BEGIN RECORDS TO USE

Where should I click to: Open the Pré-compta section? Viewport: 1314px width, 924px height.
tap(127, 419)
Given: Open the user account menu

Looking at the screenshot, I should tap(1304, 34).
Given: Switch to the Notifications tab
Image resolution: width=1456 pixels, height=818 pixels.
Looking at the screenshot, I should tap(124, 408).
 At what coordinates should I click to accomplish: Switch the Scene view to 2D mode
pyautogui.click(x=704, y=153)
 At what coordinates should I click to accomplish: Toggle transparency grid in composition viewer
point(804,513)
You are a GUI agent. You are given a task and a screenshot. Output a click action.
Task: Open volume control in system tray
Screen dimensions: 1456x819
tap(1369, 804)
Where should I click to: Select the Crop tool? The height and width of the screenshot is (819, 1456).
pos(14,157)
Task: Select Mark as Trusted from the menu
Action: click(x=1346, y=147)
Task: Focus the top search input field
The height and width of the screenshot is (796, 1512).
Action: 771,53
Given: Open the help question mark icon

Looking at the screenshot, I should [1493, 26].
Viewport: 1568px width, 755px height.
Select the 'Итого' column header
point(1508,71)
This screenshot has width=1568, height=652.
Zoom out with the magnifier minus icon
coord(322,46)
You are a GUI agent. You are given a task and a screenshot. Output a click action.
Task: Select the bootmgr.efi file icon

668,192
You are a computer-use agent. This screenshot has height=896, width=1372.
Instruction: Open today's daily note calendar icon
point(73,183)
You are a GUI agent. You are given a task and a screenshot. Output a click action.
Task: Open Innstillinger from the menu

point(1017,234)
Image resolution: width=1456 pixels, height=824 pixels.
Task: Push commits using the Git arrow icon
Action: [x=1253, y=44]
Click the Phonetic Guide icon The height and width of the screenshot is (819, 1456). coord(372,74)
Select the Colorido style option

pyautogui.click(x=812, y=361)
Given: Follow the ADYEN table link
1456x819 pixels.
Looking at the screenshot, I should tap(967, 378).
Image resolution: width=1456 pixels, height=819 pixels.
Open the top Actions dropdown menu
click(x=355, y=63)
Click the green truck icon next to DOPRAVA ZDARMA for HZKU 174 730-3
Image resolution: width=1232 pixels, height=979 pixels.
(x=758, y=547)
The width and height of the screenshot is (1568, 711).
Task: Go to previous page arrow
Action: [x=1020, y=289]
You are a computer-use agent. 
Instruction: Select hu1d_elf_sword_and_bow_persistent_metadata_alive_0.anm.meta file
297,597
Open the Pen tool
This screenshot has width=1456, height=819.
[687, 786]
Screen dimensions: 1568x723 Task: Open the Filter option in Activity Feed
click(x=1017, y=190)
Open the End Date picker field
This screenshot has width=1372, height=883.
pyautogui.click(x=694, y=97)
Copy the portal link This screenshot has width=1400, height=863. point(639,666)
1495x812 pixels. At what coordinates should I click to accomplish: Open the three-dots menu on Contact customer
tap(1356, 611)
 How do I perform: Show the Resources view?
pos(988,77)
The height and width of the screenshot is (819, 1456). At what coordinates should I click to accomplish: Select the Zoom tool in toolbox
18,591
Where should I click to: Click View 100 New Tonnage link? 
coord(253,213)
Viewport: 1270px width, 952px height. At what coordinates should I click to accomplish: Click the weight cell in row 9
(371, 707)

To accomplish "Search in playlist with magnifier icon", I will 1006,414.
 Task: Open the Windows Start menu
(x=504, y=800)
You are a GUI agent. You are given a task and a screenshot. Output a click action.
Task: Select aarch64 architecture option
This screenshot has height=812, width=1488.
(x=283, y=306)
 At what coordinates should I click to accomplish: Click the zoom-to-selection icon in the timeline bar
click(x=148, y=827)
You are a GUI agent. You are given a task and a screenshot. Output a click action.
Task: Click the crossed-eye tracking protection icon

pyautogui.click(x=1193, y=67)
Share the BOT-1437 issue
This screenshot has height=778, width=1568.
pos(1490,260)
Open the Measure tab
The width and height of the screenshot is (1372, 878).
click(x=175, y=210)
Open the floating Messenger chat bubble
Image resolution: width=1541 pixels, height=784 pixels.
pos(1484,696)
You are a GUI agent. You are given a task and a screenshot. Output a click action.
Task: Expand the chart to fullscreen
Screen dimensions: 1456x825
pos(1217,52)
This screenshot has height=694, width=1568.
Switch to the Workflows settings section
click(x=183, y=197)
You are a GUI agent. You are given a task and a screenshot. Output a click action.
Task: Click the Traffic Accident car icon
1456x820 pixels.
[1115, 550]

END RECORDS TO USE

Search the records for the string "computer", and copy every line that holds it.

You are a computer-use agent. This screenshot has height=896, width=1372.
You are a computer-use agent. 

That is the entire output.